Enfim, a cultura organizacional é dinâmica e multiplamente construída através da interação, do diálogo e do conflito, entre os diversos segmentos e/ou “forças culturais” (ALVES, 2004: 20) envolvidas interna e externamente em relações de poder desigual. Assim, apreender a cultura organizacional pode ter mais a ver com procurar identificar as múltiplas fontes, e os meios e processos de negociação na tessitura de sua rede de significados, do que de fato apontar- lhe um suposto sentido uniforme. Nesse sentido procuraremos apreender, neste e no próximo capítulo, não apenas a visão propagada pelas empresas em questão - a partir do contexto no qual estão inseridas – e a dos seus dirigentes, o que estes pretendem dizer, e aquilo que se exclui, o não dito ou que não pode ser dito (o oculto, o segredo), como também as construções, adesões, leituras, releituras e reconstruções operadas no interior dessas organizações pelos sujeitos trabalhadores ocupando diferentes lugares sócio-culturais e na estrutura organizacional. Procuraremos estabelecer como a religião dominante e/ou a dos sujeitos trabalhadores, bem como as representações de gênero, influenciam/se manifestam em representações e práticas organizacionais e no ambiente organizacional.
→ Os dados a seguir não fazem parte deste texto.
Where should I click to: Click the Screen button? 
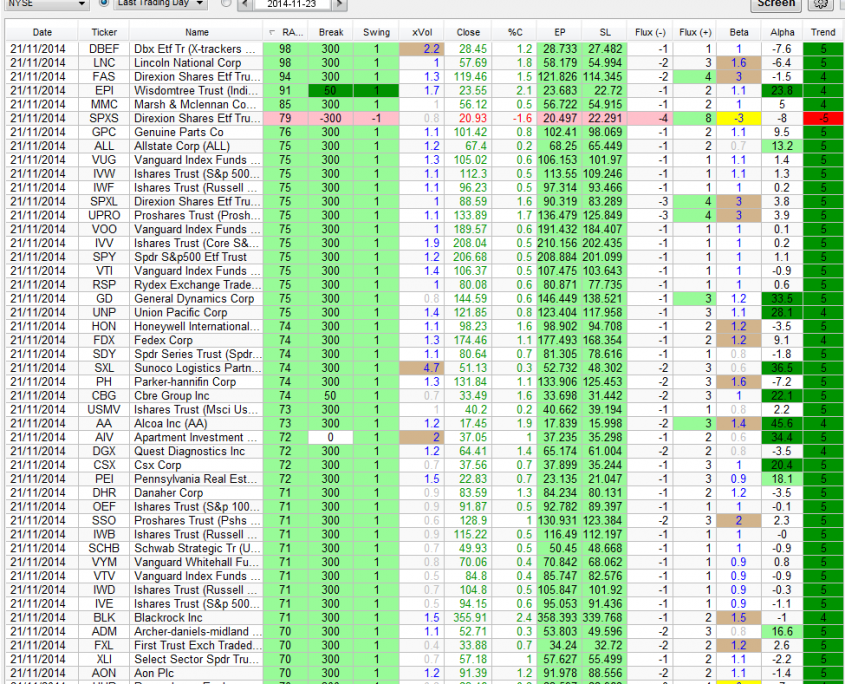click(776, 4)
Neste capítulo trataremos de verificar em que medida regras, normas/ procedimentos - formalmente estabelecidas pela empresa ou praticadas pela direção/gerência/grupos de funcionários - incorporam pressupostos da cultura circundante, no que se refere à religião, à diversidade religiosa e ao gênero; no próximo capítulo focaremos a estratégia utilizada pelos/as trabalhadores/as de incorporarem na sua atividade profissional competências adquiridas por meio da socialização/práticas religiosas ou de gênero, prática esta que é favorecida pelas próprias técnicas de gestão, que procuram mobilizar a subjetividade do/a trabalhador/a.